PROBLEM REQUIREMENTS: Retype all the records with nothing changed.

Collection entries
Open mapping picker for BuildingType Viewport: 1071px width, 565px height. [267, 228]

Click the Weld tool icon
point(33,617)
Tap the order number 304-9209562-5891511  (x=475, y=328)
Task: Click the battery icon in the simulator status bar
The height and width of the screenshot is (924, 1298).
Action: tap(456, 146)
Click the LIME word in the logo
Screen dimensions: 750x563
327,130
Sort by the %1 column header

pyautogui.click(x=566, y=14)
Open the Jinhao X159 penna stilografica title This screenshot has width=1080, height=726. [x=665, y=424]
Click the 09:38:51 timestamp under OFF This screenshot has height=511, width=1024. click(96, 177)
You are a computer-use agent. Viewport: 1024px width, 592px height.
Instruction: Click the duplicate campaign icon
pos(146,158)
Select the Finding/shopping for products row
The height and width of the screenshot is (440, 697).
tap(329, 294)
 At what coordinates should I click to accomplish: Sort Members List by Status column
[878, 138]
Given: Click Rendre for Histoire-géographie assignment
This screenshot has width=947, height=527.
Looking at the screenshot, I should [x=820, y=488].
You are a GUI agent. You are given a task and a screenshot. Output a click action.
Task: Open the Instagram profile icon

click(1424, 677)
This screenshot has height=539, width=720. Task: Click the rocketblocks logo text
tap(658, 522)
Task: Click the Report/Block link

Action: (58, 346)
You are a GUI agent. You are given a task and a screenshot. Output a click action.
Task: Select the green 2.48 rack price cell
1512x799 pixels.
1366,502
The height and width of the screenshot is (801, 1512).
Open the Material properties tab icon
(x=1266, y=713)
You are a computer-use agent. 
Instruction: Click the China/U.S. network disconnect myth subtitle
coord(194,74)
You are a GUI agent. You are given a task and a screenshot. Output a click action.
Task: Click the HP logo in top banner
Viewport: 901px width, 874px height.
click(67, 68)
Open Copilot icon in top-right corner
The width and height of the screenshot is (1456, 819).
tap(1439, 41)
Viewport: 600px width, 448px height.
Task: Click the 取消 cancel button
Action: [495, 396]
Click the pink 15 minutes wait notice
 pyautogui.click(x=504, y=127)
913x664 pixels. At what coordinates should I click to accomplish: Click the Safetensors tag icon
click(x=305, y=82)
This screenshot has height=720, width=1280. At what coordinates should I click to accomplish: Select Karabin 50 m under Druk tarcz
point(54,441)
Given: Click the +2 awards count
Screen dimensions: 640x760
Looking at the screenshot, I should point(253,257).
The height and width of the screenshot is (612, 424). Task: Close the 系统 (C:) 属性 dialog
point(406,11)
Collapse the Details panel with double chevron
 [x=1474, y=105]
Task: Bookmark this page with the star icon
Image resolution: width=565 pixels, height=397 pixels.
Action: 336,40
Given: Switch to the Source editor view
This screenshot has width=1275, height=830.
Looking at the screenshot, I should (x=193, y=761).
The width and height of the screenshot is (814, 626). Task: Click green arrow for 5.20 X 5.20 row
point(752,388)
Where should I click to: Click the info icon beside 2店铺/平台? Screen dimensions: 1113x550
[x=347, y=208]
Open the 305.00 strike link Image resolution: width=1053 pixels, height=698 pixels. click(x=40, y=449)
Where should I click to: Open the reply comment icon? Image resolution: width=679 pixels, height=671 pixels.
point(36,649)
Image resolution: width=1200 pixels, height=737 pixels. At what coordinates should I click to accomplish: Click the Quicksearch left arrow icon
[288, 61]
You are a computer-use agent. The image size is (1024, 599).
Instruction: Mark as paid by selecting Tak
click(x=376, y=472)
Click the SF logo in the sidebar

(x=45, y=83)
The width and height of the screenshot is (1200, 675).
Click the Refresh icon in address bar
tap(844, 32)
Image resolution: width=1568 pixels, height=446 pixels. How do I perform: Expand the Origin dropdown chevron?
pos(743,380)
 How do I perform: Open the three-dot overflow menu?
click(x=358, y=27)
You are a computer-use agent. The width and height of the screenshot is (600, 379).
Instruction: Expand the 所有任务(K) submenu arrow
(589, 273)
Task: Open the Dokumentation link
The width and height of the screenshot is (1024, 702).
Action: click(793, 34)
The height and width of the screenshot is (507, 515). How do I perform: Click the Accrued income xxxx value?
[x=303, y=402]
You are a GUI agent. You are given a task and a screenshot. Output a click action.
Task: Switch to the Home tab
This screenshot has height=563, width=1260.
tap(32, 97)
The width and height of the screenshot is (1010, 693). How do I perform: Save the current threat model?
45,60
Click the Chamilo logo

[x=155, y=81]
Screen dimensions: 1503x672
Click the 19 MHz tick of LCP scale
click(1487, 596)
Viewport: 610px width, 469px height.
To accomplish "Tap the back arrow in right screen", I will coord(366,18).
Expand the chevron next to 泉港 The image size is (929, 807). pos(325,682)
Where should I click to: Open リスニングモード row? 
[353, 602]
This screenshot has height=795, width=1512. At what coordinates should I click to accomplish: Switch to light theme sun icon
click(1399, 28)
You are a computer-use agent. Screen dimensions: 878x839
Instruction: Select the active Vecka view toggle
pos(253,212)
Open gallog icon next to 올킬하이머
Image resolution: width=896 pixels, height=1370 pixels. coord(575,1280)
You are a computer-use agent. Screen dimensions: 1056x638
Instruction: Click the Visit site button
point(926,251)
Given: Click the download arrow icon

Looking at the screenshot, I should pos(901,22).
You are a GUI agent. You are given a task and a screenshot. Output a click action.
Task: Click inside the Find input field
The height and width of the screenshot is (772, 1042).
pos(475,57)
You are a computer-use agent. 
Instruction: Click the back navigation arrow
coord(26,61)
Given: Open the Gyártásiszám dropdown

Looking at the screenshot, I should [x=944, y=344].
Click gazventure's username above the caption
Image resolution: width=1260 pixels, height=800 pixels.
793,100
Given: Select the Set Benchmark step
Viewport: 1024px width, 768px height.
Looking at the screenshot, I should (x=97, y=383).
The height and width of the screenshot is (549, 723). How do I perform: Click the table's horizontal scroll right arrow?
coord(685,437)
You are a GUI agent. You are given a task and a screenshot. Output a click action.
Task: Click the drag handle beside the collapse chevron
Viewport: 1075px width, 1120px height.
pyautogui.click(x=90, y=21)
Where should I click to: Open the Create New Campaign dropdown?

SOLUTION TO THE EXERCISE:
Open mapping picker for BuildingType Viewport: 1071px width, 565px height. [267, 228]

Click the Weld tool icon
point(33,617)
Tap the order number 304-9209562-5891511  (x=475, y=328)
Task: Click the battery icon in the simulator status bar
The height and width of the screenshot is (924, 1298).
Action: tap(456, 146)
Click the LIME word in the logo
Screen dimensions: 750x563
327,130
Sort by the %1 column header

pyautogui.click(x=566, y=14)
Open the Jinhao X159 penna stilografica title This screenshot has width=1080, height=726. [x=665, y=424]
Click the 09:38:51 timestamp under OFF This screenshot has height=511, width=1024. click(96, 177)
You are a computer-use agent. Viewport: 1024px width, 592px height.
Instruction: Click the duplicate campaign icon
pos(146,158)
Select the Finding/shopping for products row
The height and width of the screenshot is (440, 697).
tap(329, 294)
 At what coordinates should I click to accomplish: Sort Members List by Status column
[878, 138]
Given: Click Rendre for Histoire-géographie assignment
This screenshot has width=947, height=527.
Looking at the screenshot, I should [x=820, y=488].
You are a GUI agent. You are given a task and a screenshot. Output a click action.
Task: Open the Instagram profile icon

click(1424, 677)
This screenshot has height=539, width=720. Task: Click the rocketblocks logo text
tap(658, 522)
Task: Click the Report/Block link

Action: (58, 346)
You are a GUI agent. You are given a task and a screenshot. Output a click action.
Task: Select the green 2.48 rack price cell
1512x799 pixels.
1366,502
The height and width of the screenshot is (801, 1512).
Open the Material properties tab icon
(x=1266, y=713)
You are a computer-use agent. 
Instruction: Click the China/U.S. network disconnect myth subtitle
coord(194,74)
You are a GUI agent. You are given a task and a screenshot. Output a click action.
Task: Click the HP logo in top banner
Viewport: 901px width, 874px height.
click(67, 68)
Open Copilot icon in top-right corner
The width and height of the screenshot is (1456, 819).
tap(1439, 41)
Viewport: 600px width, 448px height.
Task: Click the 取消 cancel button
Action: [495, 396]
Click the pink 15 minutes wait notice
 pyautogui.click(x=504, y=127)
913x664 pixels. At what coordinates should I click to accomplish: Click the Safetensors tag icon
click(x=305, y=82)
This screenshot has height=720, width=1280. At what coordinates should I click to accomplish: Select Karabin 50 m under Druk tarcz
point(54,441)
Given: Click the +2 awards count
Screen dimensions: 640x760
Looking at the screenshot, I should point(253,257).
The height and width of the screenshot is (612, 424). Task: Close the 系统 (C:) 属性 dialog
point(406,11)
Collapse the Details panel with double chevron
 [x=1474, y=105]
Task: Bookmark this page with the star icon
Image resolution: width=565 pixels, height=397 pixels.
Action: 336,40
Given: Switch to the Source editor view
This screenshot has width=1275, height=830.
Looking at the screenshot, I should (x=193, y=761).
The width and height of the screenshot is (814, 626). Task: Click green arrow for 5.20 X 5.20 row
point(752,388)
Where should I click to: Click the info icon beside 2店铺/平台? Screen dimensions: 1113x550
[x=347, y=208]
Open the 305.00 strike link Image resolution: width=1053 pixels, height=698 pixels. click(x=40, y=449)
Where should I click to: Open the reply comment icon? Image resolution: width=679 pixels, height=671 pixels.
point(36,649)
Image resolution: width=1200 pixels, height=737 pixels. At what coordinates should I click to accomplish: Click the Quicksearch left arrow icon
[288, 61]
You are a computer-use agent. The image size is (1024, 599).
Instruction: Mark as paid by selecting Tak
click(x=376, y=472)
Click the SF logo in the sidebar

(x=45, y=83)
The width and height of the screenshot is (1200, 675).
Click the Refresh icon in address bar
tap(844, 32)
Image resolution: width=1568 pixels, height=446 pixels. How do I perform: Expand the Origin dropdown chevron?
pos(743,380)
 How do I perform: Open the three-dot overflow menu?
click(x=358, y=27)
You are a computer-use agent. The width and height of the screenshot is (600, 379).
Instruction: Expand the 所有任务(K) submenu arrow
(589, 273)
Task: Open the Dokumentation link
The width and height of the screenshot is (1024, 702).
Action: click(793, 34)
The height and width of the screenshot is (507, 515). How do I perform: Click the Accrued income xxxx value?
[x=303, y=402]
You are a GUI agent. You are given a task and a screenshot. Output a click action.
Task: Switch to the Home tab
This screenshot has height=563, width=1260.
tap(32, 97)
The width and height of the screenshot is (1010, 693). How do I perform: Save the current threat model?
45,60
Click the Chamilo logo

[x=155, y=81]
Screen dimensions: 1503x672
Click the 19 MHz tick of LCP scale
click(1487, 596)
Viewport: 610px width, 469px height.
To accomplish "Tap the back arrow in right screen", I will coord(366,18).
Expand the chevron next to 泉港 The image size is (929, 807). pos(325,682)
Where should I click to: Open リスニングモード row? 
[353, 602]
This screenshot has height=795, width=1512. At what coordinates should I click to accomplish: Switch to light theme sun icon
click(1399, 28)
You are a computer-use agent. Screen dimensions: 878x839
Instruction: Select the active Vecka view toggle
pos(253,212)
Open gallog icon next to 올킬하이머
Image resolution: width=896 pixels, height=1370 pixels. coord(575,1280)
You are a computer-use agent. Screen dimensions: 1056x638
Instruction: Click the Visit site button
point(926,251)
Given: Click the download arrow icon

Looking at the screenshot, I should pos(901,22).
You are a GUI agent. You are given a task and a screenshot. Output a click action.
Task: Click inside the Find input field
The height and width of the screenshot is (772, 1042).
pos(475,57)
You are a computer-use agent. 
Instruction: Click the back navigation arrow
coord(26,61)
Given: Open the Gyártásiszám dropdown

Looking at the screenshot, I should [x=944, y=344].
Click gazventure's username above the caption
Image resolution: width=1260 pixels, height=800 pixels.
793,100
Given: Select the Set Benchmark step
Viewport: 1024px width, 768px height.
Looking at the screenshot, I should (x=97, y=383).
The height and width of the screenshot is (549, 723). How do I perform: Click the table's horizontal scroll right arrow?
coord(685,437)
You are a GUI agent. You are given a task and a screenshot. Output a click action.
Task: Click the drag handle beside the collapse chevron
Viewport: 1075px width, 1120px height.
pyautogui.click(x=90, y=21)
Where should I click to: Open the Create New Campaign dropdown?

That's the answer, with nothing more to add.